> **Goal**
Rewrite the entries with "screenshot" swapped for "screen image" everywhere, keeping everything else unchanged and omitting the pictures.

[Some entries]
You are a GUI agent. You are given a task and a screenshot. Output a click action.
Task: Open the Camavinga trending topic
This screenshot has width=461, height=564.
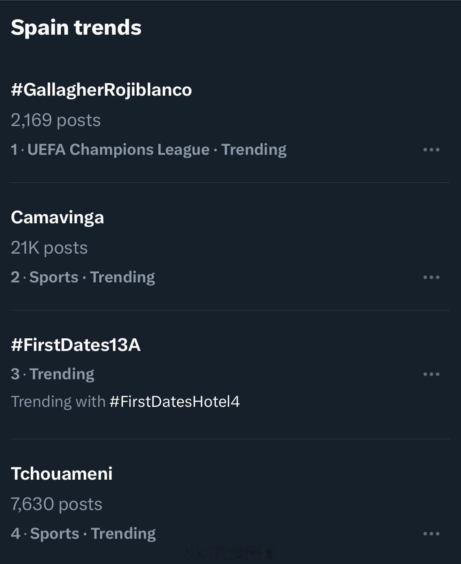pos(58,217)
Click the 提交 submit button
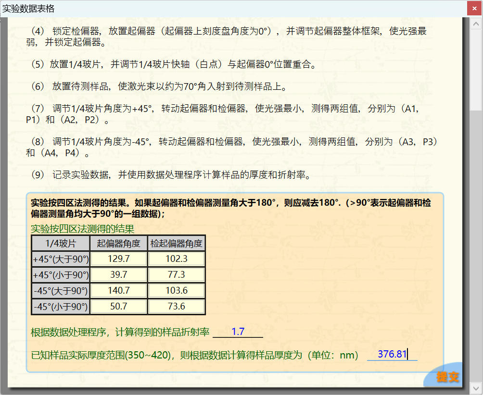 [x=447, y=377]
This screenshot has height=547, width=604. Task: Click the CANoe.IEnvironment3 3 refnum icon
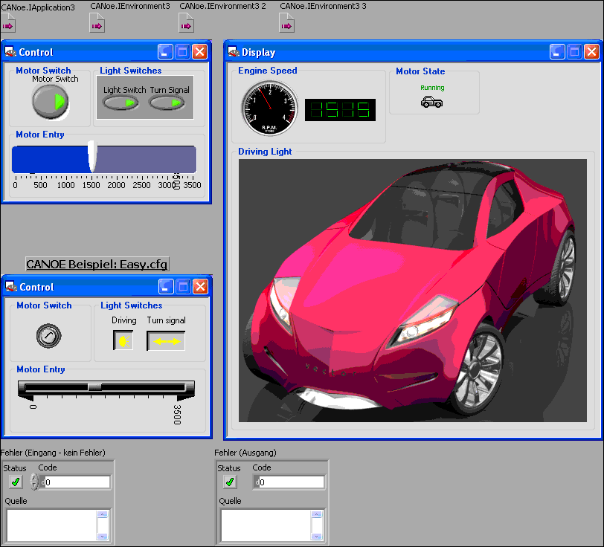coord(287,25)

> **Worked solution**
You are a GUI agent. You are given a task and a screen image. Output a click action.
Task: Open the Camavinga trending topic
This screen image has width=461, height=564.
pos(58,217)
Click the 提交 submit button
 [x=447, y=377]
This screen image has height=547, width=604. Task: Click the CANoe.IEnvironment3 3 refnum icon
coord(287,25)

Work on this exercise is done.